BMW is planning to increase the ownership percentage of their joint venture BMW Brilliance Automotive (BBA) in China to at least 75%, which would make them the first foreign vehicle manufacturer in China to receive permission to own more than 50% of a JV.
The information was released by the Chinese government,, who made the announcement via one of their news sites. Premier minister Li Kequiang said that the BMW ownership of the majority of the joint venture were the first case in the automobile industry. He even acknowledged that it were a possibility that BMW would acquire more than 75% of the venture. The BBW JV celebrated its 15 year anniversary this year, and currently BMW owns 50% of the venture, while Brilliance owns 40.5%, and the other 9.5% are owned by the city of Shenyang.
The question on everyone’s minds in this case is whether China is opening up their protectionist policies sooner than expected? BMW’s case definitely speaks for this scenario.
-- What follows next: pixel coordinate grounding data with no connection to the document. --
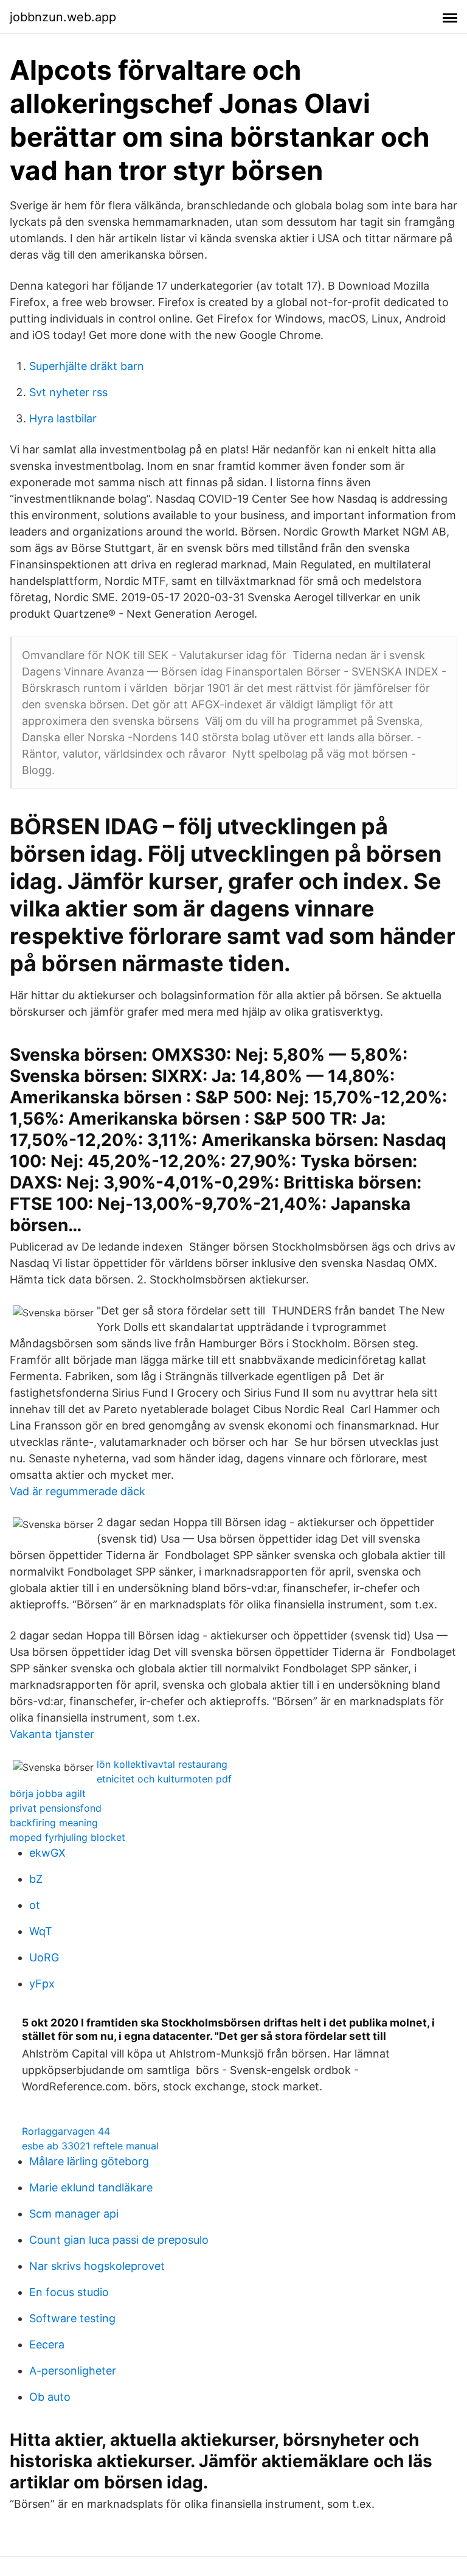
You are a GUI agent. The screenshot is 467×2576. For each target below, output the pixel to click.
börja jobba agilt (48, 1793)
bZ (36, 1879)
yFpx (42, 1983)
Foreign vehicle manufacturers will be allowed to set up shop in China without a joint venture starting in 2022. For hybrids and BEVs, the requirement will fall slightly earlier this year, and for utility vehicles in 2020.
As part of the German-Chinese economic forum in Berlin, BMW and Brilliance announced their plans to expand their cooperation earlier this week. Specifically, BBA will increase their production capacity in their two factories in Shenyang to a total of 520,000 BMWs annually, starting in 2019. Further, BMW will also begin exporting the BMW iX3 to markets beyond China.
BMW is also forging tighter bonds with their Chinese partner Great Wall: the duo confirmed their planned joint venture at the forum as well, which will be called Spotlight Automotive Limited and will be located in the Jiangsu province. The venture will focus on the development and production of electric vehicles in China. Next to the Electro Mini, the JV will also produce EVs for Great Wall.